Ela empurrou o visor do capacete contra a janela.

– Você me disse que tinha recursos suficientes para nós dois!
... um.
Cooper sorriu para ela com carinho.
– Ei. Nós concordamos em noventa por cento. 
– Agora!
Ela enxergou Cooper através das joias de suas lágrimas a deriva, formando esferas perfeitas dentro de seu capacete. Ele olhou para ela uma última vez, em seguida apertou o botão.
– De... começou a dizer, e então engoliu em seco. – Desacoplar! 

E Cooper e a Ranger se foram.



Cooper observou a unidade principal da Endurance diminuir de tamanho ao ponto de parecer com uma estrela, acelerando para longe de Gargantua, enquanto ele caia em direção a enorme escuridão morta.

Sua respiração acelerou quando se perguntou o que iria sentir.

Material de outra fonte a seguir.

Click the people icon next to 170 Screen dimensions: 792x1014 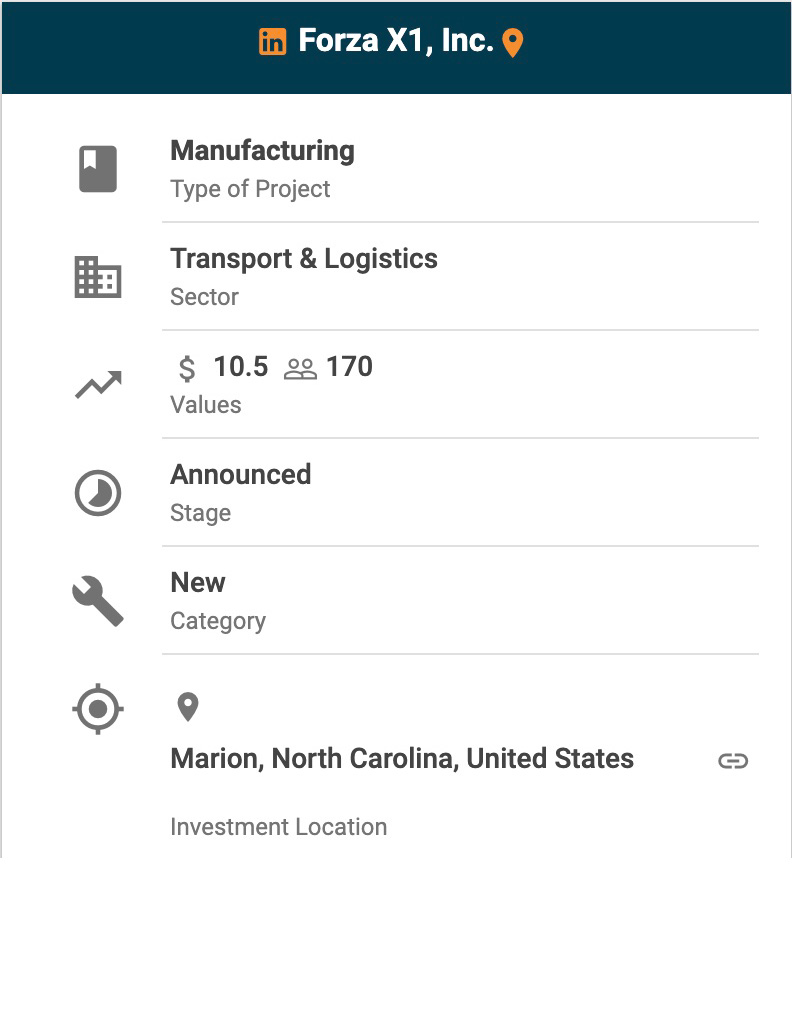coord(301,369)
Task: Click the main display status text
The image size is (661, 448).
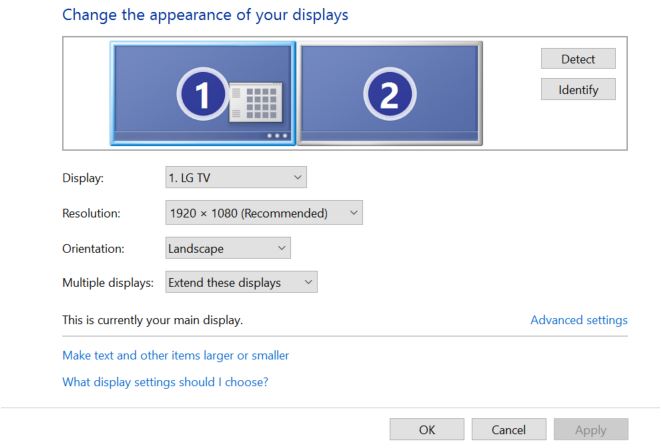Action: pos(153,320)
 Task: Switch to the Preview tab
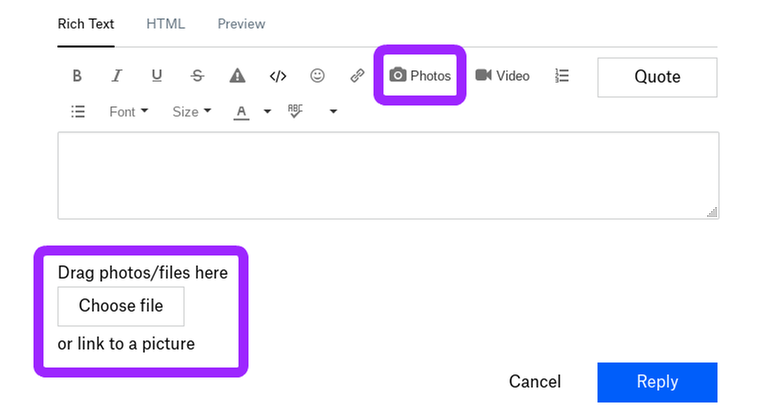tap(241, 24)
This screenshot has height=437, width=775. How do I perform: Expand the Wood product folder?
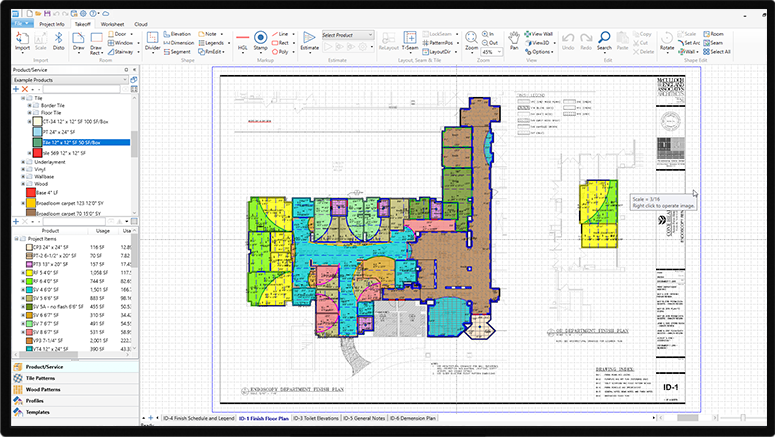[24, 184]
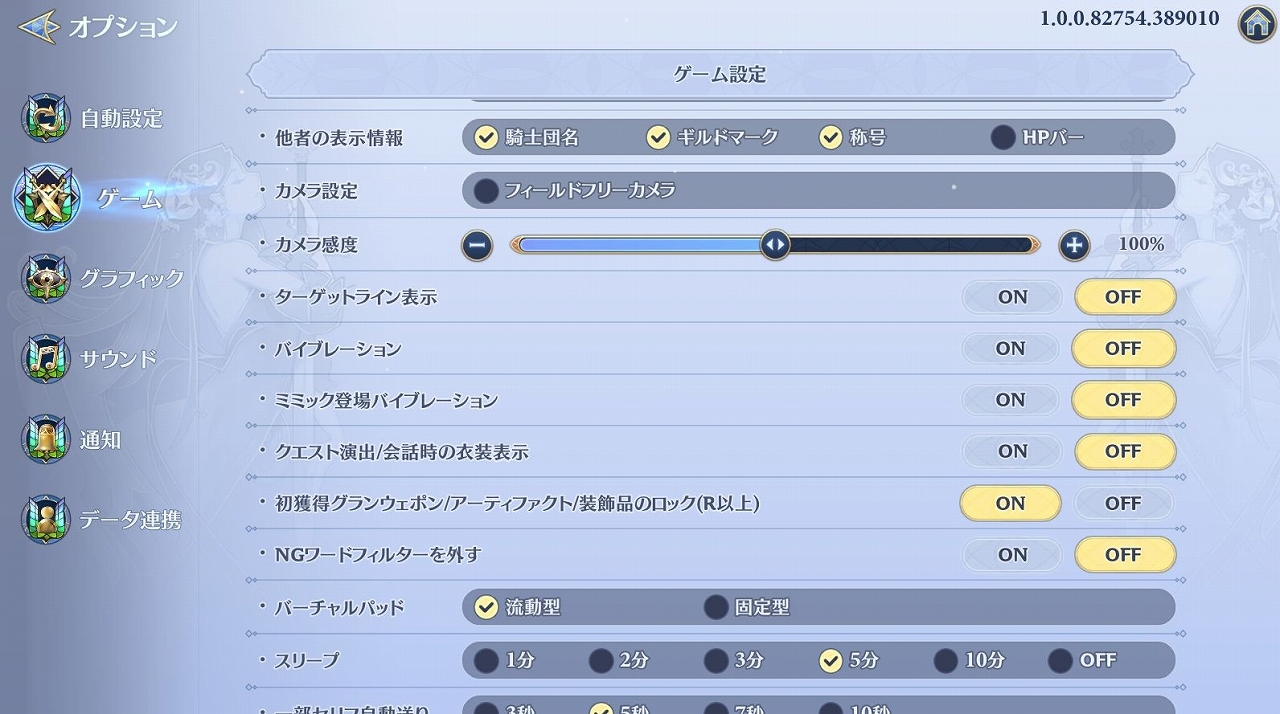Click the カメラ感度 slider handle
The width and height of the screenshot is (1280, 714).
[775, 244]
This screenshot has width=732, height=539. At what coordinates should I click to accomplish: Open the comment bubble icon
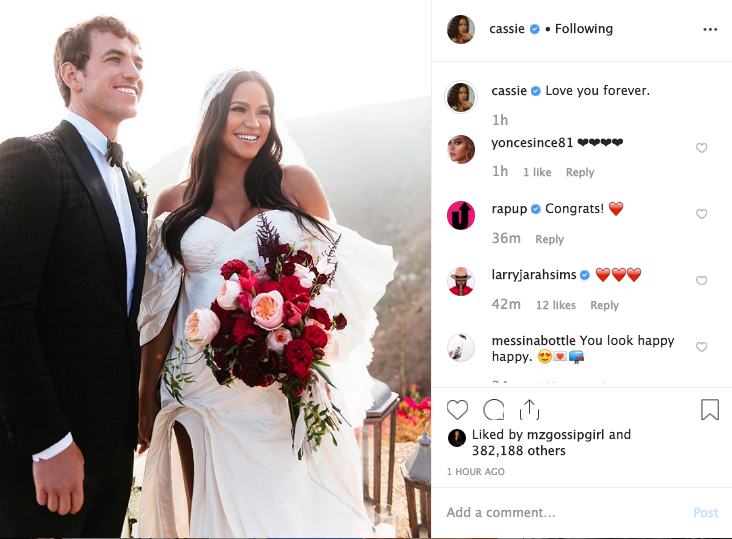pyautogui.click(x=493, y=410)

Olhou para o horizonte, a luz distorcida das estrelas,  a ultima luz, pensou ele, que iria ver.
Olhando para cima, no entanto, viu o universo como se através de uma janela circular, uma vigia para o infinito. Havia uma beleza nisso, pensou, enquanto observava uma corrente de jato de plasma incandescente em seu campo de visão. Nunca imaginou que poderia equilibrar o terror em uma mão e o deslumbre em outra, tão perfeitamente. E, de fato, conforme a queda acelerou, o terror começou a prevalecer.


– TARS? Você está aí?
Sua única resposta foi estática, enquanto observava o nariz da Ranger para baixo, para a escuridão. Logo em seguida, percebeu que ele estava perdendo a luta contra o pânico.
Esperava terminar com alguma dignidade, mas agora tudo o que podia fazer era não gritar.

***

Muito acima, Amélia ouviu a respiração de Cooper. Tornava-se cada vez mais alta. Chorando, ela fechou os punhos tão apertados que suas unhas marcaram suas palmas.
E então, de repente, enquanto sua respiração subia num crescendo, o rádio silenciou.
Olhou para o espaço, a última sobrevivente da tripulação humana do Endurance.
Gargantua ainda preenchia seu campo de visão, mas cada respiração dela colocava milhares de quilômetros entre ela e o buraco negro.
Durante muito tempo, não conseguiu desviar o olhar. Mas afinal olhou para a esfera vermelha distante que agora era seu destino.
Olhava para aquele ponto vermelho com esperança.

***


– É totalmente preto – Cooper disse, sabendo que provavelmente ninguém poderia ouvi-lo. – Não há luz. – Fez uma pausa. – Brand? Você pode me ouvir?